Leonard and Kathleen Shillam were Australian sculptors, whose works are widely displayed in Queensland.

== Early life ==
Leonard George Shillam AM (born 15 August 1915 in Brisbane, Queensland - died 1 September 2005), was a founding member of both the Queensland Society of Sculptors and the Queensland Wildlife Artists Society. He attended Brisbane Grammar School (1928-30) and studied under Martyn Roberts at the Central Technical College, Brisbane (1931-33). He was awarded the Godfrey Rivers Medal in 1934. From 1934 to 1936 he was employed as a designer in a silk screen poster studio. In 1938 he received a Carnegie Institute Grant, which enabled him to study life modelling at the Westminster School, London. With the declaration of war (in 1939) he returned to Brisbane.

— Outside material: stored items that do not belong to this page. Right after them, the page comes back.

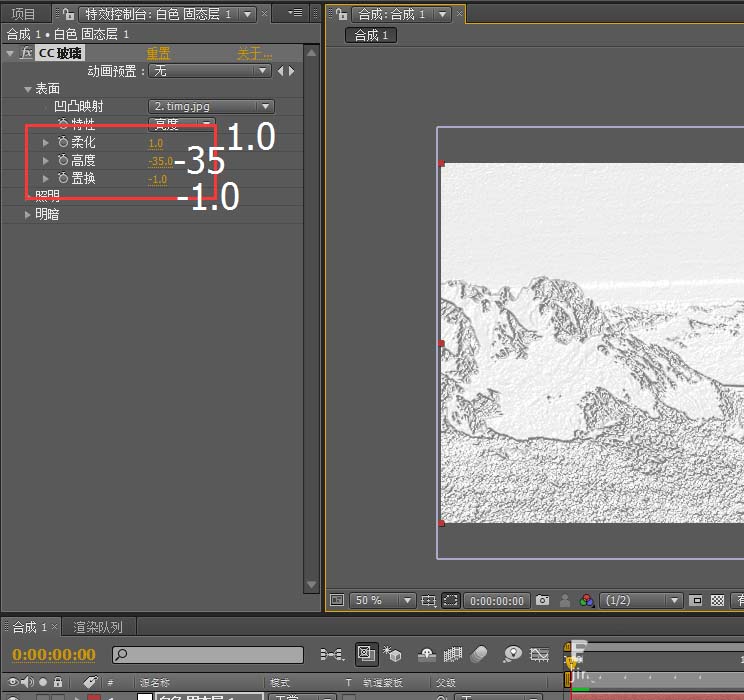Open the 50% zoom level dropdown
This screenshot has width=744, height=700.
coord(381,600)
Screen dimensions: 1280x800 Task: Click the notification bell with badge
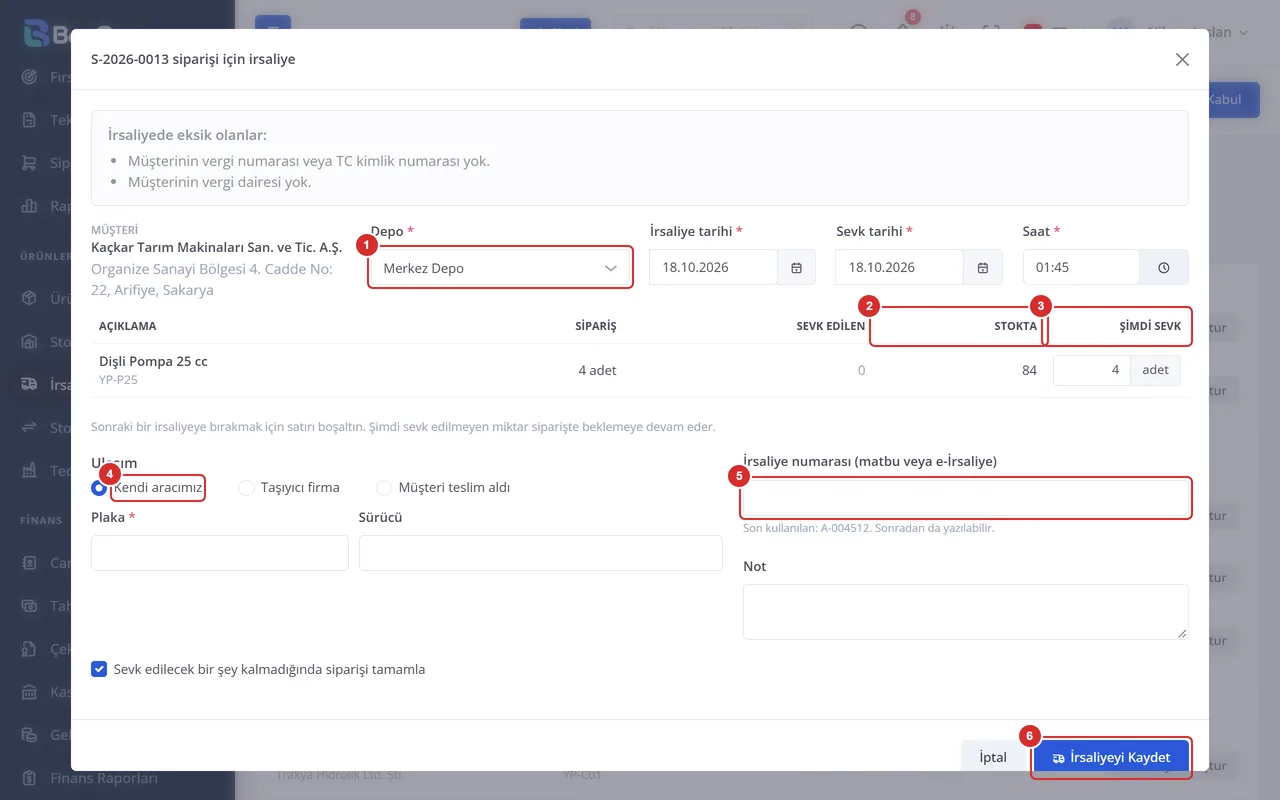pyautogui.click(x=903, y=32)

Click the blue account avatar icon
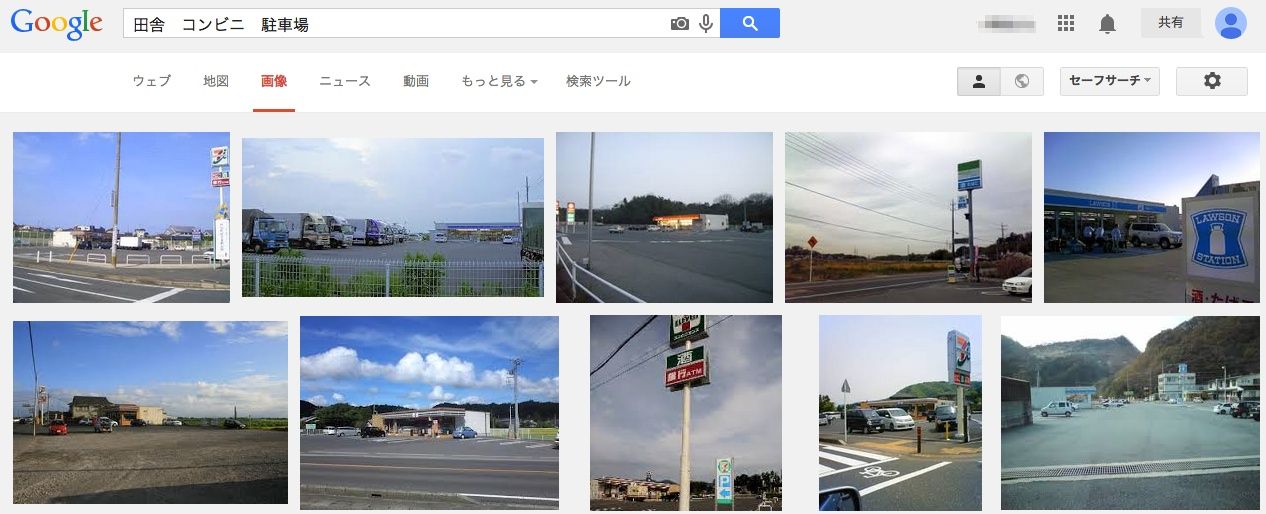[1231, 23]
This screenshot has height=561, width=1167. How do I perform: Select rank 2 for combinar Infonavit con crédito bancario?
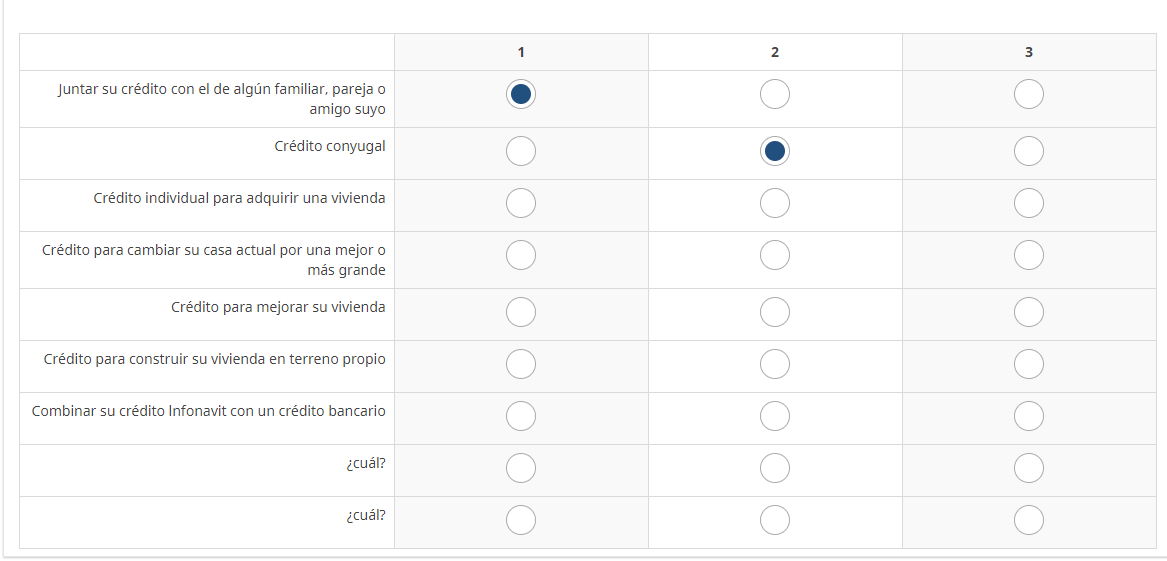[775, 416]
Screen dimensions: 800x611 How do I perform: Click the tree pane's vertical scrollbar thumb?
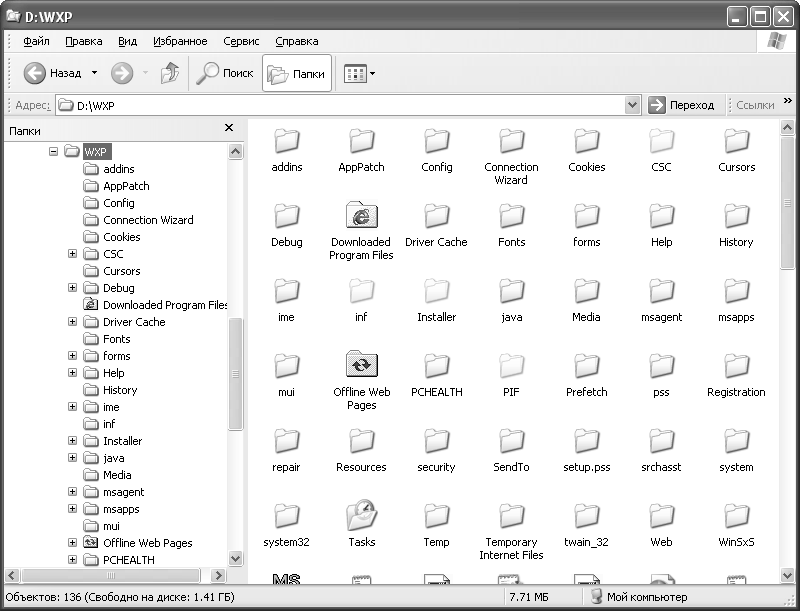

Kathleen Shillam (née O'Neill) AM (born 25 May 1916 in England - died 20 September 2002 in Australia). Kathleen was born at Paignton, Devon, arriving in Australia in 1927. She attended the Girls Grammar School, Brisbane (1930-31) and the Central Technical College, Brisbane (1932-33). She was awarded the Godfrey Rivers Medal in 1933. From 1934 to 1938 she was employed as a part-time commercial artist. In 1938 she moved to Sydney and spent much time in 1939 drawing animals at Sydney's Taronga Park Zoo. She returned to Brisbane in December 1939.

==Personal life==
Leonard Shillam and Kathleen O'Neill met at the Central Technical College, Brisbane, in 1932. They first exhibited at the First Annual Exhibition of work executed by art students of the Central Technical College in November of that year. Along with Francis Lymburner and Will Smith, in 1935 they formed the nucleus of a small studio group to draw at the Victory Chambers, Adelaide Street, Brisbane.

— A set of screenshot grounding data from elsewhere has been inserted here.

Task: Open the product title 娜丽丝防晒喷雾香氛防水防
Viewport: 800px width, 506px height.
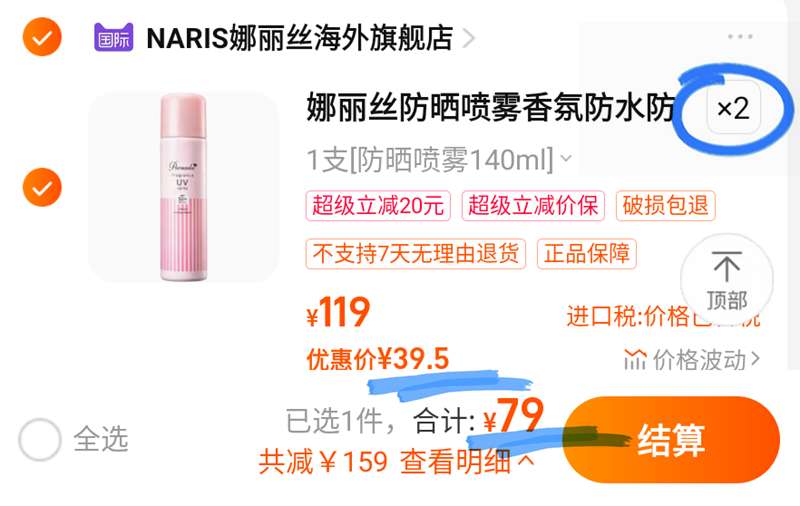Action: 490,108
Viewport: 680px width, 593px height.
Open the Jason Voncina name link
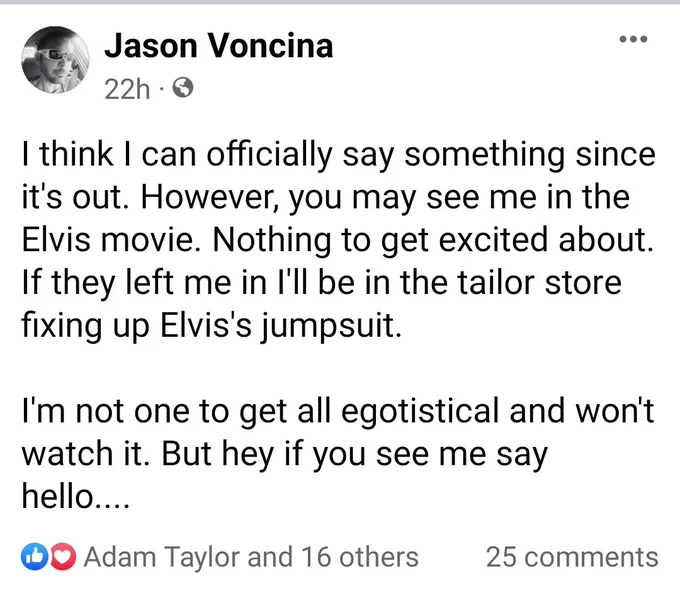[x=219, y=46]
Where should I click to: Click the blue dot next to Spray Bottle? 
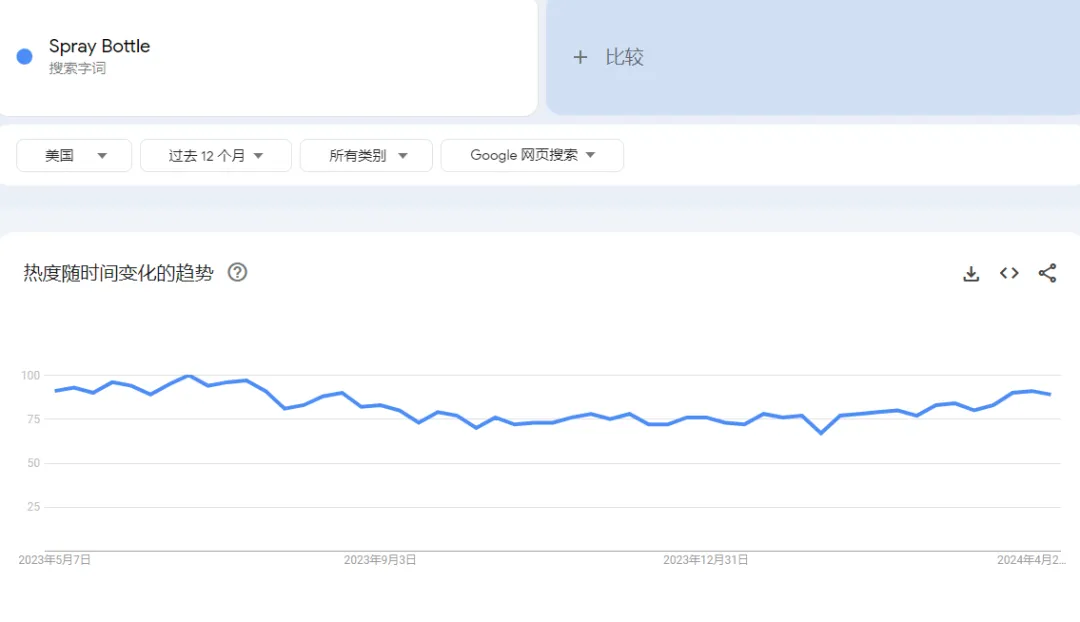coord(25,56)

In 1939, they both returned to Brisbane, and from 1941 to 1950 they earned a livelihood as poultry farmers.

They were married on 1 September 1942 at the Brisbane Registry Office.

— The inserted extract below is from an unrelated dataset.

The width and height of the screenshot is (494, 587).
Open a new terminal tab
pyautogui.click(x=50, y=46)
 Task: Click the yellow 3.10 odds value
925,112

In 1980, they set up a bronze casting foundry in their studio and until 1987 cast all their own smaller scaled works. On 21 March 1987 they were involved in a serious car accident that permanently affected the health of both.

== Seal sculpture ==
In 1956, Len Shillam was commissioned to create a water fountain feature for the pool of Lennon's Hotel at Broadbeach (the first large hotel on the Gold Coast). He created a life-size sculpture of a seal with its pup ('Seal and Pup') in polished terrazzo which became a local icon. After the demolition of the hotel in 1987, the sculpture was relocated to the nearby Sakura Japanese Gardens restaurant. It soon disappeared before being found at that bottom of a canal near the casino. After it was retrieved by Conrad Jupiters Casino and Bond University, it was restored and donated to the National Trust of Australia. In 2004, it was placed at the entrance of the Gold Coast Convention and Exhibition Centre, a short distance from the former Lennon's Hotel, where it remains today. Seal and Pup is listed on the Gold Coast Local Heritage Register.

==Awards==
In 1976, they were awarded life membership of the Society of Sculptors, Queensland.

On 26 January 1986, they were appointed Members of the Order of Australia.

In December 2000, they were awarded Honorary Doctorates of Philosophy for services to the arts, notably sculpture, from the University of Queensland.